Dataset entries
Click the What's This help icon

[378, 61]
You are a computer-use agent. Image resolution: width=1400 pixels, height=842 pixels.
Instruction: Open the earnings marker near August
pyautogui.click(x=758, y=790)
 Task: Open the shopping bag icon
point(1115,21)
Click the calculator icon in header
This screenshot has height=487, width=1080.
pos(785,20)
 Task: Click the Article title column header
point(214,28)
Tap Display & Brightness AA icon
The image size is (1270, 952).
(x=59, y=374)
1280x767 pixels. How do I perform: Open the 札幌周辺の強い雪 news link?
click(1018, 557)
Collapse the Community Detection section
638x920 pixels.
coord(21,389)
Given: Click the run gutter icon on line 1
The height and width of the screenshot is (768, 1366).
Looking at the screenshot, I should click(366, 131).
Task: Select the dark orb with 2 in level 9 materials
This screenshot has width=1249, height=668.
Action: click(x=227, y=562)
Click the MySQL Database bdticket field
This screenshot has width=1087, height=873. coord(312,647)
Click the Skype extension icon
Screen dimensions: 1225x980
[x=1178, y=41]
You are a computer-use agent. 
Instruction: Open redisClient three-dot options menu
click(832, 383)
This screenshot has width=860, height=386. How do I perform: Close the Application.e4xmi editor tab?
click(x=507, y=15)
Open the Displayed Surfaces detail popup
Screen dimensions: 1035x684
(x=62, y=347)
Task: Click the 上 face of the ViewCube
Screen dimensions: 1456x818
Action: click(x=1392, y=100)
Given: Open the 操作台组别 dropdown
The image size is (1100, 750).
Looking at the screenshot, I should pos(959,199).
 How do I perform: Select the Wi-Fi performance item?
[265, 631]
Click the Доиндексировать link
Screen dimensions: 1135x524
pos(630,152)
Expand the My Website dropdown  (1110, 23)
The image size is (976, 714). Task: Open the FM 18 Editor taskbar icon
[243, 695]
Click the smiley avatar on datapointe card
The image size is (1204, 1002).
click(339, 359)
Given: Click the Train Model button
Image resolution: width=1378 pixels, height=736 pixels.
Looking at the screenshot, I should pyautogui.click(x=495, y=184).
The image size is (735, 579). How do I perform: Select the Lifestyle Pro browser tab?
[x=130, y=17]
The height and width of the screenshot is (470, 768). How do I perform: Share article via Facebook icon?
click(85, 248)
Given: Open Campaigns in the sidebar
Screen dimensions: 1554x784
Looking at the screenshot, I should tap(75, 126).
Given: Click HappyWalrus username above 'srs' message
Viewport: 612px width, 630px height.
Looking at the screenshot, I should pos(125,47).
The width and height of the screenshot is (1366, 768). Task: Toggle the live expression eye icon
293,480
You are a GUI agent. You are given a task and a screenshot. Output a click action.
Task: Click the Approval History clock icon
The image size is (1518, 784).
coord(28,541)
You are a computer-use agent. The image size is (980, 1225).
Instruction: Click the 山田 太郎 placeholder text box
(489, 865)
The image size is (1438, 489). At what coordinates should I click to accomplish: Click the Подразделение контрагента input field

[Direction]: Update the records above by replacing every "How do I perform:" with "How should I carry out:" and leave everything else unchanged.

[Written answer]:
Click the What's This help icon

[378, 61]
You are a computer-use agent. Image resolution: width=1400 pixels, height=842 pixels.
Instruction: Open the earnings marker near August
pyautogui.click(x=758, y=790)
 Task: Open the shopping bag icon
point(1115,21)
Click the calculator icon in header
This screenshot has height=487, width=1080.
pos(785,20)
 Task: Click the Article title column header
point(214,28)
Tap Display & Brightness AA icon
The image size is (1270, 952).
(x=59, y=374)
1280x767 pixels. How should I carry out: Open the 札幌周辺の強い雪 news link?
click(1018, 557)
Collapse the Community Detection section
638x920 pixels.
coord(21,389)
Given: Click the run gutter icon on line 1
The height and width of the screenshot is (768, 1366).
Looking at the screenshot, I should click(366, 131).
Task: Select the dark orb with 2 in level 9 materials
This screenshot has width=1249, height=668.
Action: click(x=227, y=562)
Click the MySQL Database bdticket field
This screenshot has width=1087, height=873. coord(312,647)
Click the Skype extension icon
Screen dimensions: 1225x980
[x=1178, y=41]
You are a computer-use agent. 
Instruction: Open redisClient three-dot options menu
click(832, 383)
This screenshot has width=860, height=386. How should I carry out: Close the Application.e4xmi editor tab?
click(x=507, y=15)
Open the Displayed Surfaces detail popup
Screen dimensions: 1035x684
(x=62, y=347)
Task: Click the 上 face of the ViewCube
Screen dimensions: 1456x818
Action: click(x=1392, y=100)
Given: Open the 操作台组别 dropdown
The image size is (1100, 750).
Looking at the screenshot, I should pos(959,199).
 How should I carry out: Select the Wi-Fi performance item?
[265, 631]
Click the Доиндексировать link
Screen dimensions: 1135x524
pos(630,152)
Expand the My Website dropdown  (1110, 23)
The image size is (976, 714). Task: Open the FM 18 Editor taskbar icon
[243, 695]
Click the smiley avatar on datapointe card
The image size is (1204, 1002).
click(339, 359)
Given: Click the Train Model button
Image resolution: width=1378 pixels, height=736 pixels.
Looking at the screenshot, I should pyautogui.click(x=495, y=184).
The image size is (735, 579). How should I carry out: Select the Lifestyle Pro browser tab?
[x=130, y=17]
The height and width of the screenshot is (470, 768). How should I carry out: Share article via Facebook icon?
click(85, 248)
Given: Open Campaigns in the sidebar
Screen dimensions: 1554x784
Looking at the screenshot, I should tap(75, 126).
Given: Click HappyWalrus username above 'srs' message
Viewport: 612px width, 630px height.
Looking at the screenshot, I should pos(125,47).
The width and height of the screenshot is (1366, 768). Task: Toggle the live expression eye icon
293,480
You are a GUI agent. You are given a task and a screenshot. Output a click action.
Task: Click the Approval History clock icon
The image size is (1518, 784).
coord(28,541)
You are a computer-use agent. The image size is (980, 1225).
Instruction: Click the 山田 太郎 placeholder text box
(489, 865)
The image size is (1438, 489). At what coordinates should I click to accomplish: Click the Подразделение контрагента input field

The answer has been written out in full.